**Task brief:**
Which lines hold the string "dimensions"? Copy each of them from the material below.
BEGIN Input
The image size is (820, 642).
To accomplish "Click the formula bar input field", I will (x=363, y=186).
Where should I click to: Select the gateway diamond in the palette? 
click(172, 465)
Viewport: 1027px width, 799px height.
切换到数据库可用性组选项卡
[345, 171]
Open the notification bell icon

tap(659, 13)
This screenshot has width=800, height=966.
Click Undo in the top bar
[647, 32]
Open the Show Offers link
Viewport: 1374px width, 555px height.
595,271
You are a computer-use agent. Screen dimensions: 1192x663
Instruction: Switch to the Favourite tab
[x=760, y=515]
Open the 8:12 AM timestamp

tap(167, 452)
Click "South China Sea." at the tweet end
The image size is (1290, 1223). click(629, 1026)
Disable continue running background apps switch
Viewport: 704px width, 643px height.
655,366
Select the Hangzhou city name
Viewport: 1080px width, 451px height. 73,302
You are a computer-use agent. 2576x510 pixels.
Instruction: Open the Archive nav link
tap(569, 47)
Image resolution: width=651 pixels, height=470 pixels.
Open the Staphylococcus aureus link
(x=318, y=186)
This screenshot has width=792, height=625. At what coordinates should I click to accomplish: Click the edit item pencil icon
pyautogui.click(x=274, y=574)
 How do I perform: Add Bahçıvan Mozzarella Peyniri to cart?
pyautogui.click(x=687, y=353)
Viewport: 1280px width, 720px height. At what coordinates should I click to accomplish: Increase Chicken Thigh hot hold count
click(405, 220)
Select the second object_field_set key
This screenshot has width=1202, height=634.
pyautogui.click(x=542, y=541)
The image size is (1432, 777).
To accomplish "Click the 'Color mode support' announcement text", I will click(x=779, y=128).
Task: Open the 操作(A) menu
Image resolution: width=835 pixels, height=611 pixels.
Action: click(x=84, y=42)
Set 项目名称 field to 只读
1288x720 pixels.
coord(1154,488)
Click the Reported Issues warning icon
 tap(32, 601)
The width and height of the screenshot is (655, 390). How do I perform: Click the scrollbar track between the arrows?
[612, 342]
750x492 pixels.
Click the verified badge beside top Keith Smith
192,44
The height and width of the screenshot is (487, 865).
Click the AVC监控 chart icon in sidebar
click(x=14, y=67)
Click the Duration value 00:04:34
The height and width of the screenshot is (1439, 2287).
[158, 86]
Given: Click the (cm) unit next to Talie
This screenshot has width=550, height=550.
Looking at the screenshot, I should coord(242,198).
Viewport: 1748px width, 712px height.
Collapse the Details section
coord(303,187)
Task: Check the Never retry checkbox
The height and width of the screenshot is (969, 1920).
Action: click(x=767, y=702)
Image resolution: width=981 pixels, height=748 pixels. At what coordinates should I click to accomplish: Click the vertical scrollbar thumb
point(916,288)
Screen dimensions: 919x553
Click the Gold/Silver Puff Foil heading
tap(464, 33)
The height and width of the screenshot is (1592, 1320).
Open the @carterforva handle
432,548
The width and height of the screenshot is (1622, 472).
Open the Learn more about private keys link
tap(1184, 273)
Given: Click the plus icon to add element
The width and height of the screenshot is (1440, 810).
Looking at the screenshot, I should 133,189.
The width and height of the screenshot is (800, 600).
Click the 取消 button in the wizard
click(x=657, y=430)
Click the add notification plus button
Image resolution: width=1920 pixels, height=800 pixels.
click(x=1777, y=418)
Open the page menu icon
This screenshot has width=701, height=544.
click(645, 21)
END Input
**Written answer:**
You are a computer-use agent. Screen dimensions: 1192x663
Screen dimensions: 919x553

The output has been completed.